[This review contains some minor SPOILERS!]
I missed out on “Rosa” the day it aired, due to my attending a comic book convention. I heard an earful about it before I finally got to watch it, however. How it was too preachy. How ever since The Doctor became a woman the BBC was now the PC. So it goes.
These complaints are utter twaddle for anyone who knows anything about Doctor Who, of course. Every incarnation of The Doctor has been the textbook example of a social justice warrior. The Doctor’s greatest enemies have largely been fascists obsessed with racial purity and eliminating anyone who is different than them. The fact that Doctor Who’s racists resemble angry potatoes in blue armor and giant trash-cans with plungers rather than chinless neckbeards whom one suspects became white supremacists because they don’t tan well does not mitigate the fact that there’s little effective difference between a Dalek and a Proud Boy in terms of ideology.
Given that, the astonishing thing about “Rosa” is not that it is an overtly anti-racist story at a time when overt racism is becoming more acceptable in some circles of society. What is astonishing is that it has taken Doctor Who this long to do a story about racism on Earth.
The story is Time Travel Science Ficton 101. A racist from the far future gets his hands on some time travel technology and decides to go back and “fix what went wrong” by preventing Rosa Parks’ famous bus ride protest. Thankfully, The TARDIS picks up on this and refuses to leave Montgomery, Alabama in 1955 until The Doctor and company do something about the approaching problem. It’s a fairly standard set-up but where “Rosa” becomes something special lies in two unique things that writers Malorie Blackman and Chris Chibnall do with the script.
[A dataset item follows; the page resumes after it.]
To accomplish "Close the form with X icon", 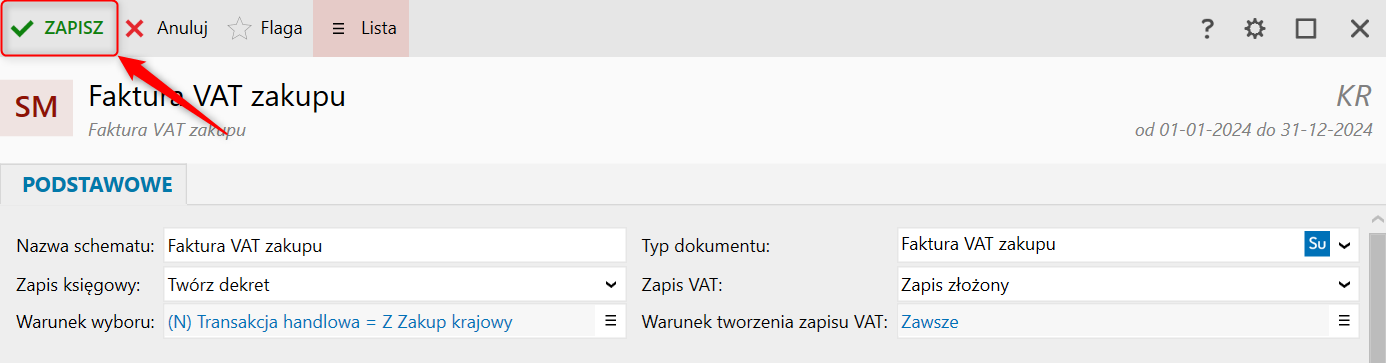I will [1360, 29].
First, the villain has no motivation beyond simple racism but he is not an idiot. It’s easy for some people to dismiss racists as uneducated rubes and rednecks or being confined to a certain locality (such as The American South), forgetting that racism exists in all regions and classes. Killing Rosa Parks is too easy and too flashy and the villain subverts the lesson we teach to children about how little acts of kindness and courage can change the world, by using little acts of destruction and subterfuge to stop Rosa Parks’ bus ride from ever occurring in the first place. This leaves The Doctor and company scrambling to deal with a host of small-scale problems, such as the racist bus driver who was destined to call the cops on Rosa Parks being given the day off.
The other thing “Rosa” does well is examine the issue of racism through the eyes of The Doctor’s companions while subtly lampooning the inherent stupidity of racism in several small ways. Yasmin is perhaps the best example of this, as she hangs a lampshade on the fact that a woman of Pakistani heritage with a British accent doesn’t fit neatly into the American South’s binary system of “White” or “Colored” and how nobody makes a fuss about her getting on at the front of the bus but the darker skinned Ryan is forced to use the entrance at the back of the bus.
The episode’s strongest moment may be the scene where Ryan and Yasmin discuss the different forms of racism they deal with every day in modern England and how while things have gotten better over the past 70 years, racism is still a problem. Ryan is cynical, of course, agreeing that while he won’t get yelled at for speaking to a white woman today, he still gets stopped by the police more than his white friends. Yasmin is quick to point out that not all cops are racist, however, and that for all the slurs she endures because of her race and religion that she is still allowed to serve her community as a police officer – something that would likely have been impossible had it not been for Rosa Parks and the Civil Rights movement.
Is “Rosa” preachy? Perhaps, but I fear if it is preachy that it is preaching to the choir. Then again, in a time when American politicians are once again openly identifying themselves as Nationalists, maybe it is time for our decency to become as overt as their racism? In any case, “Rosa” is a fantastic hour of television and the first undisputed classic of Chris Chibnall’s tenure as show-runner.